→ What the task requires
Using the records below, quote only the span that opens with the line containing "This screenshot has height=788, width=771." and closes with the line containing "The height and width of the screenshot is (916, 1024).", exactly and inclusively.

→ The data
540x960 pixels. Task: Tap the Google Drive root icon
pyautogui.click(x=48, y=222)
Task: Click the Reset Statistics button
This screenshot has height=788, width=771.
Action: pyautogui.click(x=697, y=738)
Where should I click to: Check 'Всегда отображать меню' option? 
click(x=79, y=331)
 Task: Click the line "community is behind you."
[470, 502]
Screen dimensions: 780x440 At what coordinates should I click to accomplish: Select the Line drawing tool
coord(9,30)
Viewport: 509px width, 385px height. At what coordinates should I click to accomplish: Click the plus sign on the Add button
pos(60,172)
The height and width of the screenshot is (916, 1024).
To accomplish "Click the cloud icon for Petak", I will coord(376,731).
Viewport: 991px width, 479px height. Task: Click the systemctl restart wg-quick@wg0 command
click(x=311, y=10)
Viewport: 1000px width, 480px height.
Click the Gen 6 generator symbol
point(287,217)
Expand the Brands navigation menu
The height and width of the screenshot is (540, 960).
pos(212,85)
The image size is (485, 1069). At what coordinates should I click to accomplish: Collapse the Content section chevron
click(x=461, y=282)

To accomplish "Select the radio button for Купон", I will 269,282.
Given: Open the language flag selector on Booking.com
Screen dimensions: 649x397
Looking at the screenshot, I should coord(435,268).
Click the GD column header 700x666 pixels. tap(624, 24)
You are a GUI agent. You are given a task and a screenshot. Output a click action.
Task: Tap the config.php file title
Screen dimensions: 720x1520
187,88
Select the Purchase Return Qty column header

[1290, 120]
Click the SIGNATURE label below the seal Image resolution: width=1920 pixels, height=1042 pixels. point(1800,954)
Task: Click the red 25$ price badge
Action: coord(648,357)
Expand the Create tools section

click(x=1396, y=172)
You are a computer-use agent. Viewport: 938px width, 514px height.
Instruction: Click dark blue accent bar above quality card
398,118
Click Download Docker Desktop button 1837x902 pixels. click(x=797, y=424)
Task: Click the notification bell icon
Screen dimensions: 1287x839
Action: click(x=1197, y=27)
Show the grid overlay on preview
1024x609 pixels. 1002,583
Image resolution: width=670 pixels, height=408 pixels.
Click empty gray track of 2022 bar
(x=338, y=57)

→ Written response
This screenshot has height=788, width=771.
Action: pyautogui.click(x=697, y=738)
Where should I click to: Check 'Всегда отображать меню' option? 
click(x=79, y=331)
 Task: Click the line "community is behind you."
[470, 502]
Screen dimensions: 780x440 At what coordinates should I click to accomplish: Select the Line drawing tool
coord(9,30)
Viewport: 509px width, 385px height. At what coordinates should I click to accomplish: Click the plus sign on the Add button
pos(60,172)
The height and width of the screenshot is (916, 1024).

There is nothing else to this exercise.